**Short problem**: Retype the rows starting with the line that contains "This screenshot has width=1602, height=888." and going on through the line that contains "I want to click on Open, so", both included.

**Provided records**:
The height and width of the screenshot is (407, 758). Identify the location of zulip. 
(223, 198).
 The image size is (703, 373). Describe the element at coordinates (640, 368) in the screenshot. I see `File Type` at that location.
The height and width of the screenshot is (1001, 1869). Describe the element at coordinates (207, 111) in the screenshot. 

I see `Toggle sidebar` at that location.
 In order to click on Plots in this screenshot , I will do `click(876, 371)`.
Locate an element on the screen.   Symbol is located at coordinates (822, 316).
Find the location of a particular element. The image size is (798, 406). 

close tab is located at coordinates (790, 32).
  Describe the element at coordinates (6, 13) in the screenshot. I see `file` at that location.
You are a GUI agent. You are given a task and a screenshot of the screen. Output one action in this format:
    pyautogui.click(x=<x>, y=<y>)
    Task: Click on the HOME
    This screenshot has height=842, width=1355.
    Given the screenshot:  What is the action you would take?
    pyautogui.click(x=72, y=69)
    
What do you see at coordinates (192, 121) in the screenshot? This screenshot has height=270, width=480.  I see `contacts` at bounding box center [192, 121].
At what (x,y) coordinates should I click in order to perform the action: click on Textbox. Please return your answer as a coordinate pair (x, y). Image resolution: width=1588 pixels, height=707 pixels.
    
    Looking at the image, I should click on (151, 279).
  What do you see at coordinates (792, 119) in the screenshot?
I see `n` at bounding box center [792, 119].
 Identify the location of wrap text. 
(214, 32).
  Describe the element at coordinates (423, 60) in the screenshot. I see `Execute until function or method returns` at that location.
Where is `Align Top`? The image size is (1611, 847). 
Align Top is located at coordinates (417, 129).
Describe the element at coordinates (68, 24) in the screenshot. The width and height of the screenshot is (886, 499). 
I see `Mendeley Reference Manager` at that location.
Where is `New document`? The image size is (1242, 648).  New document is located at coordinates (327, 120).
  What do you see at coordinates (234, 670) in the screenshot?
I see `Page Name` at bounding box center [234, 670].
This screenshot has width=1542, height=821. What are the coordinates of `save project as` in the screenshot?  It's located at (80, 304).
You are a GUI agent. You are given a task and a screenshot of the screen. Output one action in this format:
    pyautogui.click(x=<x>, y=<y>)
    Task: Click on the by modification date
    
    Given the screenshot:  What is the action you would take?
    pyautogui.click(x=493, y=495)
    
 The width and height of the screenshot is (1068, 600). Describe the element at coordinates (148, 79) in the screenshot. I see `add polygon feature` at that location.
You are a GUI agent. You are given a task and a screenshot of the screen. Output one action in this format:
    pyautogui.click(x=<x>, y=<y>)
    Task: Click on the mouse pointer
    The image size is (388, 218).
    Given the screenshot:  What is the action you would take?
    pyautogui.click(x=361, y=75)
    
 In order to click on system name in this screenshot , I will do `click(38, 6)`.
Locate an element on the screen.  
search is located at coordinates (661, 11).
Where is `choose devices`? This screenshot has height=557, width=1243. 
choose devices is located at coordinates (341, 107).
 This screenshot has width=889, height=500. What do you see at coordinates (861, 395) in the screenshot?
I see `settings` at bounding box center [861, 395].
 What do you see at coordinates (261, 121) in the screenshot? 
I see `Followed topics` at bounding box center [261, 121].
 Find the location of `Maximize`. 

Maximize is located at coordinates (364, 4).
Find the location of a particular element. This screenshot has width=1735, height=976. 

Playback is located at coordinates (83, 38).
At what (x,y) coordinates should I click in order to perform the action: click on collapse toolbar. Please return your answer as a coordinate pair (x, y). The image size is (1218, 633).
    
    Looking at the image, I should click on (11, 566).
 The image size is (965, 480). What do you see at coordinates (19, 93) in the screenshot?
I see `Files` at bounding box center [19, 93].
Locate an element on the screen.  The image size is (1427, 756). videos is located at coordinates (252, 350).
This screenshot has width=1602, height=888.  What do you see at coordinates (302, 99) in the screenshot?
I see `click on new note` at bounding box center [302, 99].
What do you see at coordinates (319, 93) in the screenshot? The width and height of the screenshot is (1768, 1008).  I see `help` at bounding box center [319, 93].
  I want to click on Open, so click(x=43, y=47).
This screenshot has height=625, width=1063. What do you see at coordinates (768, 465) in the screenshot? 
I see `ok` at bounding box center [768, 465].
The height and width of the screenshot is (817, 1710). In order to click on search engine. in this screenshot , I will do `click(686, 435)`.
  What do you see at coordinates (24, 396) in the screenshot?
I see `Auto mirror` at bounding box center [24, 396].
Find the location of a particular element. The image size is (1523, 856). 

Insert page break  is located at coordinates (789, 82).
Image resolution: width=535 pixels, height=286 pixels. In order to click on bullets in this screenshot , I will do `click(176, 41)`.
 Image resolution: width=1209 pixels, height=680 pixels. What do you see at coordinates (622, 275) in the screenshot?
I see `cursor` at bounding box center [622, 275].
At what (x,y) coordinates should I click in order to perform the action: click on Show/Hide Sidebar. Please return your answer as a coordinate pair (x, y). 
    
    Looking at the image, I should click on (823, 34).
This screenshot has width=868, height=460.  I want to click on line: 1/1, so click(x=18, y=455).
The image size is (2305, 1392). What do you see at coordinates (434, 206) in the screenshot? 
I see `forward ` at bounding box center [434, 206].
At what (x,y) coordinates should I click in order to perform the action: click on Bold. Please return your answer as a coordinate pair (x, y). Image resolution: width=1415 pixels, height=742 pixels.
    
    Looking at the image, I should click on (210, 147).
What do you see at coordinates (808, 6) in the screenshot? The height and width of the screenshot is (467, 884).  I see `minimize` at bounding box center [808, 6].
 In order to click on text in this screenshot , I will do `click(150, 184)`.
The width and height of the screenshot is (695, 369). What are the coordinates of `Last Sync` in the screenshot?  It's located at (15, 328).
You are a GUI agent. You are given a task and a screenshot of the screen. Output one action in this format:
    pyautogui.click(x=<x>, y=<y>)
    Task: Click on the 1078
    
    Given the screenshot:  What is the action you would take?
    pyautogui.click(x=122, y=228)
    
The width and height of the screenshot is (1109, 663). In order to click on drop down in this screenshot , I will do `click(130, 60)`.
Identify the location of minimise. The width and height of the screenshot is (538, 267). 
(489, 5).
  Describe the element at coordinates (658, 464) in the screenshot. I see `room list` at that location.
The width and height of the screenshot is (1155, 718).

**The answer**:
This screenshot has width=1602, height=888.  What do you see at coordinates (302, 99) in the screenshot?
I see `click on new note` at bounding box center [302, 99].
What do you see at coordinates (319, 93) in the screenshot? The width and height of the screenshot is (1768, 1008).  I see `help` at bounding box center [319, 93].
  I want to click on Open, so click(x=43, y=47).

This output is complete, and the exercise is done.